**WHAT YOU ARE ASKED TO DO:**
Transcribe the records below exactly.
:: STORED DATA
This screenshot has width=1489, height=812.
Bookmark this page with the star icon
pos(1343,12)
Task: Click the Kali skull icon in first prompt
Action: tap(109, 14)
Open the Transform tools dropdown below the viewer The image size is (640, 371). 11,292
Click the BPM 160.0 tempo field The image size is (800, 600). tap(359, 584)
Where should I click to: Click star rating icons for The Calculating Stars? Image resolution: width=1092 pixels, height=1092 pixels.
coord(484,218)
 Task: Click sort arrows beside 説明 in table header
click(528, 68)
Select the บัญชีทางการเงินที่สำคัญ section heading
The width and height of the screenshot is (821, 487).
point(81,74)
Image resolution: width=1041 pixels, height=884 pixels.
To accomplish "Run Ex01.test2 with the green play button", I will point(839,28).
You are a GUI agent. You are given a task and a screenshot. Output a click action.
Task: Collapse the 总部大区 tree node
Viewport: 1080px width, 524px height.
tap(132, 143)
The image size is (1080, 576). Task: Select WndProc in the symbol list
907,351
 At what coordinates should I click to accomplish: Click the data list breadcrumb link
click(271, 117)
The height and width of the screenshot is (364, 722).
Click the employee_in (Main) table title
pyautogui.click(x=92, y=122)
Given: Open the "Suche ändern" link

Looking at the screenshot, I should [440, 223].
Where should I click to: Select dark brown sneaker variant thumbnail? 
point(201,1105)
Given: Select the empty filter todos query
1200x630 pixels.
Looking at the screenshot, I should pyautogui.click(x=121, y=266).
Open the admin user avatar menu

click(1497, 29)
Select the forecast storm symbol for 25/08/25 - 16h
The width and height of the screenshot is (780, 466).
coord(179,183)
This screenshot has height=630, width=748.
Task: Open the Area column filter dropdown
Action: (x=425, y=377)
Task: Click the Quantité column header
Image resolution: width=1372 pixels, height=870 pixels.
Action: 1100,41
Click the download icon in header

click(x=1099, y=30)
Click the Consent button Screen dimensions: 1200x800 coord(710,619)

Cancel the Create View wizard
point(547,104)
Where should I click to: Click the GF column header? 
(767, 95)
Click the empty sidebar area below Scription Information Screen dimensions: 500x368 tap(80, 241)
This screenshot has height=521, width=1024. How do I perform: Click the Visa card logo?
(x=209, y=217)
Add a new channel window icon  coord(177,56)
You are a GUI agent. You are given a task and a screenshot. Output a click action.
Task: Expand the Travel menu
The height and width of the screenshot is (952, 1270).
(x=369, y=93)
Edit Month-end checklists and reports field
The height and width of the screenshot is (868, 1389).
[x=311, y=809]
::::
**RESULT OF THIS EXERCISE:**
This screenshot has width=1489, height=812.
Bookmark this page with the star icon
pos(1343,12)
Task: Click the Kali skull icon in first prompt
Action: tap(109, 14)
Open the Transform tools dropdown below the viewer The image size is (640, 371). 11,292
Click the BPM 160.0 tempo field The image size is (800, 600). tap(359, 584)
Where should I click to: Click star rating icons for The Calculating Stars? Image resolution: width=1092 pixels, height=1092 pixels.
coord(484,218)
 Task: Click sort arrows beside 説明 in table header
click(528, 68)
Select the บัญชีทางการเงินที่สำคัญ section heading
The width and height of the screenshot is (821, 487).
point(81,74)
Image resolution: width=1041 pixels, height=884 pixels.
To accomplish "Run Ex01.test2 with the green play button", I will point(839,28).
You are a GUI agent. You are given a task and a screenshot. Output a click action.
Task: Collapse the 总部大区 tree node
Viewport: 1080px width, 524px height.
tap(132, 143)
The image size is (1080, 576). Task: Select WndProc in the symbol list
907,351
 At what coordinates should I click to accomplish: Click the data list breadcrumb link
click(271, 117)
The height and width of the screenshot is (364, 722).
Click the employee_in (Main) table title
pyautogui.click(x=92, y=122)
Given: Open the "Suche ändern" link

Looking at the screenshot, I should [440, 223].
Where should I click to: Select dark brown sneaker variant thumbnail? 
point(201,1105)
Given: Select the empty filter todos query
1200x630 pixels.
Looking at the screenshot, I should pyautogui.click(x=121, y=266).
Open the admin user avatar menu

click(1497, 29)
Select the forecast storm symbol for 25/08/25 - 16h
The width and height of the screenshot is (780, 466).
coord(179,183)
This screenshot has height=630, width=748.
Task: Open the Area column filter dropdown
Action: (x=425, y=377)
Task: Click the Quantité column header
Image resolution: width=1372 pixels, height=870 pixels.
Action: 1100,41
Click the download icon in header

click(x=1099, y=30)
Click the Consent button Screen dimensions: 1200x800 coord(710,619)

Cancel the Create View wizard
point(547,104)
Where should I click to: Click the GF column header? 
(767, 95)
Click the empty sidebar area below Scription Information Screen dimensions: 500x368 tap(80, 241)
This screenshot has height=521, width=1024. How do I perform: Click the Visa card logo?
(x=209, y=217)
Add a new channel window icon  coord(177,56)
You are a GUI agent. You are given a task and a screenshot. Output a click action.
Task: Expand the Travel menu
The height and width of the screenshot is (952, 1270).
(x=369, y=93)
Edit Month-end checklists and reports field
The height and width of the screenshot is (868, 1389).
[x=311, y=809]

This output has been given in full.